Changed Mind: Garage Companies Are Back

Brown thought the one-person garage company era was over due to capitalization requirements. AI tools + cheap PCB fabrication (JLCPCB, PCBway) + small-scale manufacturing have flipped this. A single person now has dramatically more leverage. This may be where new value creation happens.

Chapter Summaries

  1. Modern Amazon and Day-Two Drift. Brown explains why he left after ~18 years. New management/IC striation, cultural drift toward “day two,” and slow decision-making (e.g., a manufacturing partner bankruptcy that old Amazon would have addressed by hiring the ex-employees immediately).

  2. EC2 Origin Story. The “excess capacity” narrative is a fairy tale. The real seed was test-infrastructure flexibility plus SOA culture. Built largely in Cape Town. Brown wired the first racks himself. Credit-claiming is rampant; Ben Black and Jacob Gabrielson don’t get enough credit for the original paper.

  3. Career Path: The Sawtooth. Brown’s IC↔manager oscillation, driven by frustration cycles. He had no plan, just followed enjoyment, but warns this approach is harder to recommend going forward.

  4. AI and the Neglected Middle. Seniors and juniors are relatively safe; mid-career engineers are the most exposed. Use AI as an accelerator within your zone of expertise.

  5. Accountability and the Limits of AI Code. Software has no licensed-PE equivalent. Human accountability has to stretch over AI output. Asymmetric output makes review nearly impossible without experience.

  6. The COE and Failure Stories. Amazon’s blameless post-mortem culture drove huge architectural improvements but is now being eroded. War stories: Brown’s edge-router lockout, Opscode dropping the production DB, dropping an Oracle table without commit safety.

  7. The AI Bubble. Massive capex with no moats, frontier-model commoditization, $200 subscriptions as loss leaders, coupled mega-cap risk.

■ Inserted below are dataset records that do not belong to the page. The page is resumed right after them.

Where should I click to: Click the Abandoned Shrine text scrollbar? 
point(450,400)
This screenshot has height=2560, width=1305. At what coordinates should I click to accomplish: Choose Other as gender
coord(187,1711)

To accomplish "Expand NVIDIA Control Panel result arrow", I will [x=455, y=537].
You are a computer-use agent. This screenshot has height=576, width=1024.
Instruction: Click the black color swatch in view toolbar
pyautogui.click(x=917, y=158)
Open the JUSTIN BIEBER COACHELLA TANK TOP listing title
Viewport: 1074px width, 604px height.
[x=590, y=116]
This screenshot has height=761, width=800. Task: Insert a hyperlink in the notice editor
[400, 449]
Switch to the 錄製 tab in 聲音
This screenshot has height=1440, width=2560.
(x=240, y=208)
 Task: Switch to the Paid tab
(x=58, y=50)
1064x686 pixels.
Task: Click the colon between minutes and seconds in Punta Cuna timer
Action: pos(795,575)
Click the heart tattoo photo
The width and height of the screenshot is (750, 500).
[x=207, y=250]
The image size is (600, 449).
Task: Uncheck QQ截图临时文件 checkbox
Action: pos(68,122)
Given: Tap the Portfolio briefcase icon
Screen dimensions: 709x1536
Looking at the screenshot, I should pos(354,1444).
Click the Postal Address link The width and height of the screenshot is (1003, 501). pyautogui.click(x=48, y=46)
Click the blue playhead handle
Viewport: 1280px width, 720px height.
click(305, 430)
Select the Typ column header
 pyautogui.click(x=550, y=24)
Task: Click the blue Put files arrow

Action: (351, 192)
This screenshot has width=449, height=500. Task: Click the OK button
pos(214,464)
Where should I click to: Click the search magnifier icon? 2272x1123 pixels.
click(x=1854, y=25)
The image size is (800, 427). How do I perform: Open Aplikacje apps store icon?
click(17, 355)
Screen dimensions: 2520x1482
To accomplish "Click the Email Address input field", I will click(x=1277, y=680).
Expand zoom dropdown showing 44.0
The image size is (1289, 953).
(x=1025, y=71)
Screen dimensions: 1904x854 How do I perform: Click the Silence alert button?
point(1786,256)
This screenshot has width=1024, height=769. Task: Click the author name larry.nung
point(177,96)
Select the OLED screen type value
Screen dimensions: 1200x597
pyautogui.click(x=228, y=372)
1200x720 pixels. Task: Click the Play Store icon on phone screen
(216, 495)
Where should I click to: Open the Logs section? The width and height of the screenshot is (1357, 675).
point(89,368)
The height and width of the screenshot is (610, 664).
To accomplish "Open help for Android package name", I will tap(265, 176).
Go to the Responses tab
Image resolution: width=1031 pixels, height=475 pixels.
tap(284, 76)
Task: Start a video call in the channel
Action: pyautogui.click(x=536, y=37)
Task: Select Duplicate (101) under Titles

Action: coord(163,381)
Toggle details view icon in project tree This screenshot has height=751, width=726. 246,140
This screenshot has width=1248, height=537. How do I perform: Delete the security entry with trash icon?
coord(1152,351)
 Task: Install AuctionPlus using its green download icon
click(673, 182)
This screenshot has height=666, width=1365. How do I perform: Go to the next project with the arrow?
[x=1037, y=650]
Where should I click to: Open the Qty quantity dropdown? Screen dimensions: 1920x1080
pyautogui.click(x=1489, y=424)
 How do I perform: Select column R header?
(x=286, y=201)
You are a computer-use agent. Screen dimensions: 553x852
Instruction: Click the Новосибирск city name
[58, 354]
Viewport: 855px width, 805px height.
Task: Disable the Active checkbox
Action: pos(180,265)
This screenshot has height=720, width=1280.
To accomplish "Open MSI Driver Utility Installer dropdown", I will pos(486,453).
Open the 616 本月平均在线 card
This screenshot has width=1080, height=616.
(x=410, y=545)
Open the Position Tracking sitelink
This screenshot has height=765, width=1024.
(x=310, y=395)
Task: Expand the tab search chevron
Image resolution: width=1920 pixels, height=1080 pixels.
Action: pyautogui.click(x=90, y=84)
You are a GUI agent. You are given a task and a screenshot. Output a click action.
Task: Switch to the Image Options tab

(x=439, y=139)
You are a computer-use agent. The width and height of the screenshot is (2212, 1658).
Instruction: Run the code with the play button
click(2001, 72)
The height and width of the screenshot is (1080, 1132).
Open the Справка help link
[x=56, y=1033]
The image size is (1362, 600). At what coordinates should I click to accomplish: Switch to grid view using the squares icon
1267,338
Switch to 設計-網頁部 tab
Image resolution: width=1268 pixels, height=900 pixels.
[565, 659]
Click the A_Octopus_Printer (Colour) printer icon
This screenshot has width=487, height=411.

Comparisons to dark fiber and dot-com. DeepSeek-style efficiency breakthroughs as the wild card.

  8. Garage Companies Are Back. Brown reverses his prior view — AI tooling plus cheap PCB fab plus small-scale manufacturing gives one person huge leverage again. This may be where the next wave of value creation lives.

  9. Philosophy: Time, Energy, People. Time is the only thing you can’t buy back. Be mindful where you spend energy. The most important variable in any job is the people, not the tech stack.

  10. Scout: The Golden Age. Brown’s favorite project — last-mile delivery robots. Killed by economics: LiDAR cost target of $1 from Bezos was physically impossible, and “the last 50 feet” is the hardest mile.

  11. Advice to Younger Self. Plan a little more (career and finance). Use a financial planner. Choose teams over problems. Vet team dynamics before signing. Ask why the role is open.